Posted By admin On 30/11/2008 @ 11:50 pm In UK News | No Comments

UK doctors will be drawn into new efforts to boost cost effective prescribing in the next few months as part of a deal agreed this month between the government and industry. The newly revised pharmaceutical price regulation scheme (PPRS), designed to cut the overall NHS drug bill by about 5% in its five year life, will result in two initiatives to change current prescribing practice.

The first initiative, to be phased in by 2010, introduces generic substitution, which is designed to save costs directly by ensuring that pharmacists switch from any branded drugs named on prescriptions to cheaper generic alternatives unless a doctor ticks a box to insist on the branded drug.

The second initiative, to be tested in pilot programmes from next year, will experiment with paying doctors to encourage them to prescribe newer, more effective drugs even when they are more expensive, in line with the latest guidance from the National Institute for Health and Clinical Excellence (NICE).

Industry estimates that about 17% of prescriptions cite a specific drug by brand, with the result that 17% of dispensed drugs are also branded.

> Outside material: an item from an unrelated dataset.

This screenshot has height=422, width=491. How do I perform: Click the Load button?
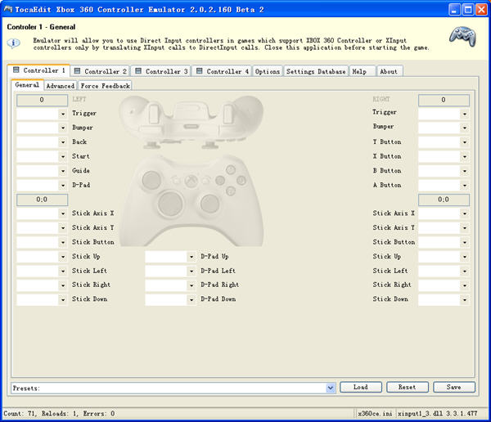coord(361,387)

But with generic substitution, whereby the pharmacist can substitute the generic equivalent, the proportion should fall, in turn stimulating competition in pricing.

In negotiations with the government, industry preferred substitution to the originally proposed idea of imposing a flat 1.1% price cut on branded drugs for which the patent had expired as well as a cap on the price of these drugs at 50% more than their generic equivalents.

More importantly, industry has reached agreement for measures designed to stimulate and reward innovative drug development through “prescribing incentive schemes”; payment by results; and publication of the uptake of “clinically and cost effective medicines,” locally, nationally, and internationally.

The measures are designed to respond to industry’s frustration that the NHS lags behind many of its counterparts in other countries in using newer drugs, such as recently approved treatments for cancer.

The government will provide a better process in which companies that face having NICE recommend against the NHS paying for their drugs can reopen discussions about pricing with the Department of Health. It will also allow drug companies to raise the price of existing drugs if subsequent clinical data show additional cost and clinical effectiveness.

These measures, combined with fresh industry pledges to make drugs not yet approved by NICE more widely available, could help to defuse the current tensions surrounding expensive new cancer drugs.

Harpal Kumar, head of Cancer Research UK, welcomed the initiatives as a way to boost patients’ access. But the NHS Confederation warned that primary care trusts could need assurances of additional funds and improved access to the latest assessments to implement NICE guidelines more fully.

The new PPRS is staggered, with an initial 3.9% cut to the price of patented drugs due to start in February 2009.

The delay reflected lengthy discussion on the fine print and concerns that its introduction at the start of the year could stimulate more export of drugs by UK wholesalers to more profitable markets elsewhere in Europe, creating shortages in pharmacies in the holiday period.